A resistência dos povos tradicionais é fundamental para frear a perda de direitos em megaprojetos na América Latina. De obras de extrativismo à construção de barragens e hidrelétricas, exemplos de obras e projetos na Colômbia e no Peru que levaram à mobilização popular foram debatidos na segunda mesa do seminário “Empresas e investimentos brasileiros no Exterior: tendências e cenários”, promovido por Oxfam Brasil e Fase nesta quinta, 22, em São Paulo.
O deslocamento forçado de comunidades indígenas e campesinas, a perda das terras de cultivo e dos recursos naturais para subsistência, o impacto sobre os povos e suas culturas e a possibilidade do aumento da exploração e do comércio ilegal na região foram algumas das consequências dos megaprojetos na Amazônia Peruana, um dos casos apontados pela representante do Forum Solidaridade, Doris Portocarrero.
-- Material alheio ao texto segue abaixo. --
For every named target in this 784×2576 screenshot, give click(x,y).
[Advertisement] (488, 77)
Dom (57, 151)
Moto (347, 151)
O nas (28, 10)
Atualmente, existe o projeto de construção de uma usina hidrelétrica na região, que afetaria diretamente 4 mil pessoas.
“Inicialmente, as comunidades pensaram que, se uma hidrelétrica ou linha de transmissão fosse implantada, elas poderiam ter acesso ao fornecimento de energia. Mas nenhuma das comunidades afetadas terá energia elétrica”, critica a representante. “A partir da greve nacional de 2009 contra os megaprojetos na Amazônia, começou um processo muito importante no Peru de posicionamento das organizações indígenas amazônicas e de organização e sistematização de todas as demandas dos povos indígenas do país, em especial com relação a saúde e educação intercultural. Uma das ferramentas das comunidades é a demanda por consulta prévia para que projetos como esse sejam executados. Isso é muito importante.”
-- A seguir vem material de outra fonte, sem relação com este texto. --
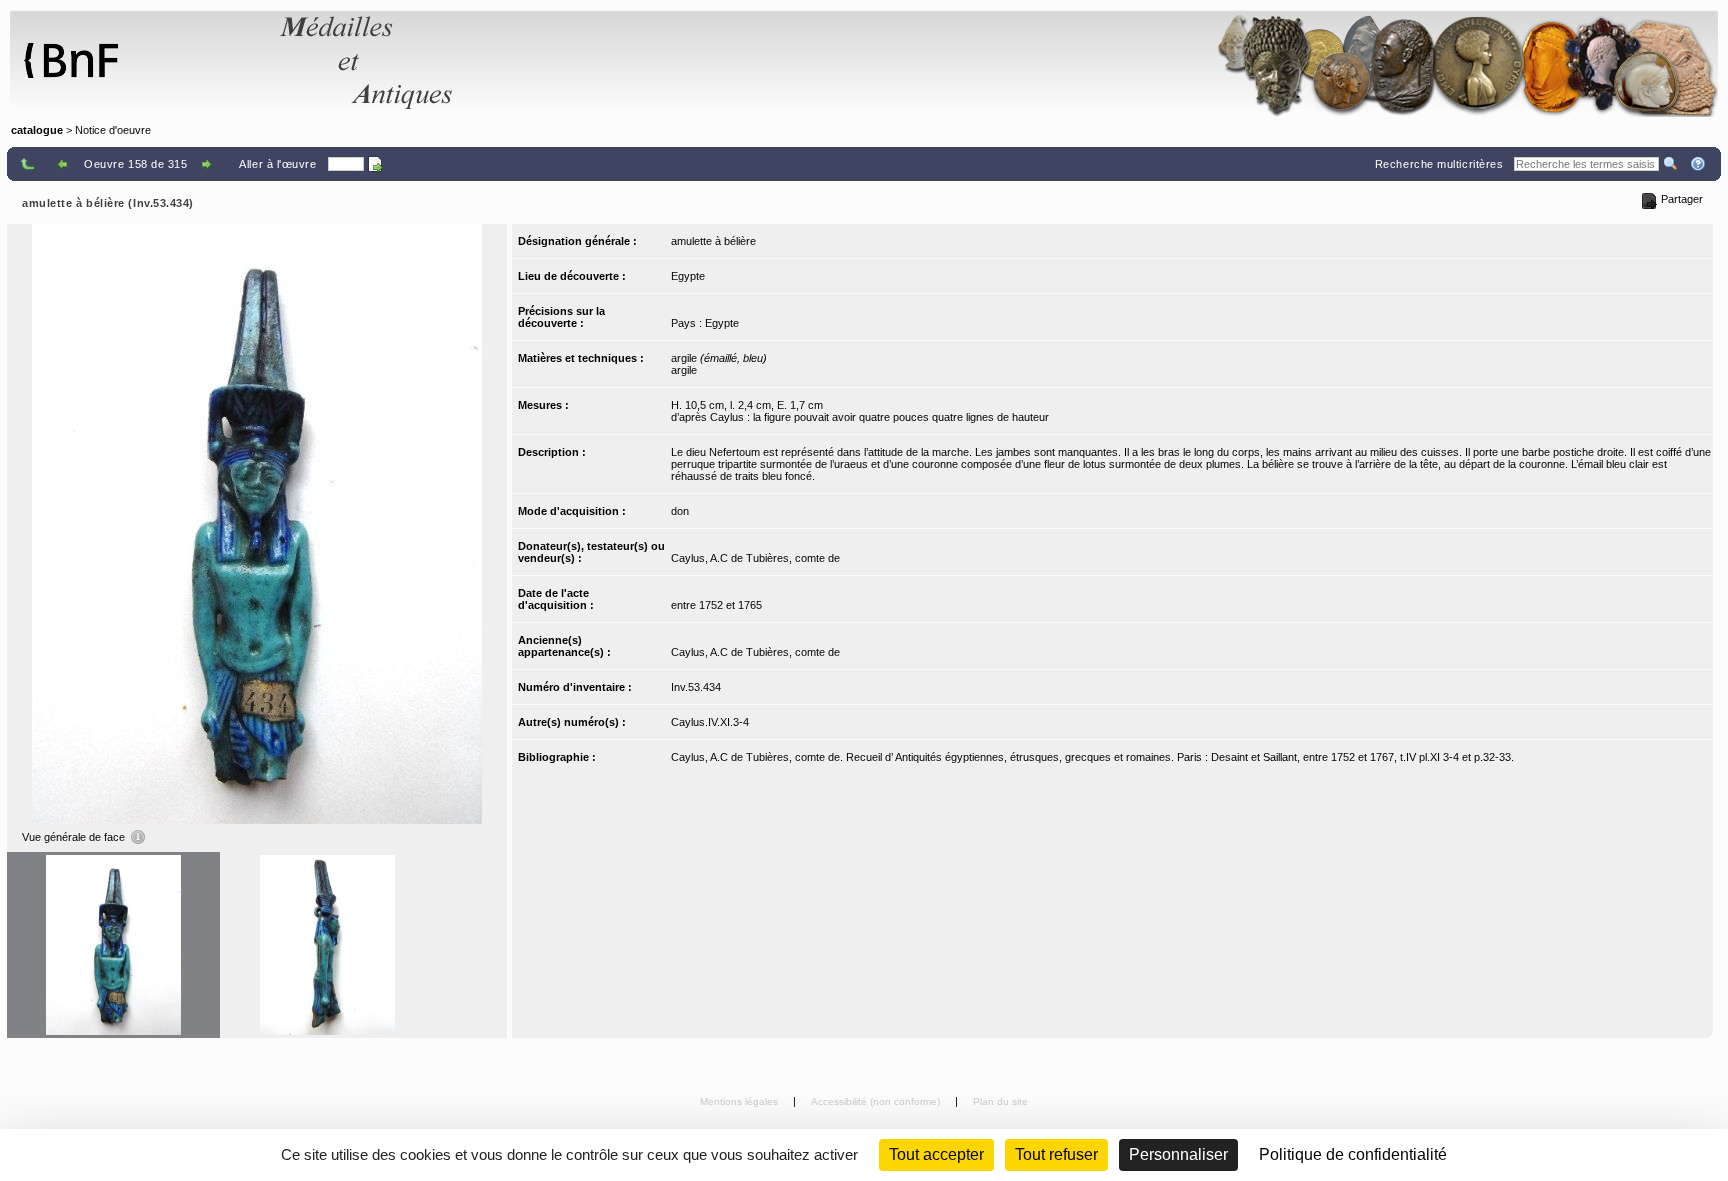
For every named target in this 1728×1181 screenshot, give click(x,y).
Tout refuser (1056, 1154)
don (680, 511)
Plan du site (1000, 1101)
“Não temos resistência contra a entrada de empresas brasileiras na Colômbia. O que estamos fazendo são esforços para mudar o modelo que está nos tirando de nossos territórios. Somos sobreviventes de uma política sistemática contra nossos povos e territórios. Nossa luta não é contra empresa, mas contra a lógica e o modelo”, reforçou um representante de movimentos sociais na Colômbia que, por motivos de segurança, não será identificado. “Hoje, existem mais de 100 empresas brasileiras na Colômbia trabalhando com infraestrutura, agronegócio, mineração. E hoje essas empresas têm mais direitos que os próprios direitos humanos.”
O representante também apontou para a necessidade de análise do cenário e dos impactos da atuação das multinacionais no país. “Nossas aprendizagens são na luta e na resistência, mas também na análise coletiva dos impactos dos investimentos e das tendências desses comportamentos. No Norte da Colômbia, contabilizamos 50 massacres que garantiram os projetos e os investimentos brasileiros. Hoje, há uma grande inversão de valores. Há empresas de mineração e de energia que pagam ao exército e à polícia para cuidar da segurança das empresas. São mais de 1.200 contratos desse tipo de serviço. E quem cuida da população?”
Políticas públicas favoráveis a multinacionais
O uso de segurança pública em empresas brasileiras na Colômbia é um dos exemplos de como o setor privado acaba se apropriando de bens públicos. O mesmo acontece com políticas públicas. Segundo a cientista política Ana Saggioro Garcia, pesquisadora do Instituto Políticas Alternativas para o Cone Sul (PACS), “há uma mescla sobre o que é um interesse nacional, o que é bom pra todos, e o que é interesse empresarial privado. Na narrativa dos intelectuais ligados a bancos, interesse nacional e empresarial fazem parte do mesmo, e utilizam essa justificativa para defender o neoliberalismo. E foi assim que nossas empresas começaram querer garantias, principalmente contra riscos políticos nos outros países.”
Segundo a pesquisadora, esse processo foi intensificado a partir das reformas neoliberais da década de 1990, que favoreceram a internacionalização de empresas brasileiras, e continuadas nos governos seguintes. “O Brasil, com isso, faz uma ampla consulta ao setor privado e molda o Acordo de Cooperação e Facilitação de Investimentos, que se adequa a países em desenvolvimento. Esse acordo prevê governança institucional e responsabilidade social voluntárias, por exemplo. E acordos como esse acabam solidificando a representação dos interesses particulares de grupos empresariais privados como interesses nacionais. Em um momento de conflito, é o Estado brasileiro que vai em defesa, não os grupos empresariais. O Estado brasileiro acaba representando e assumindo o ônus dos interesses empresariais.”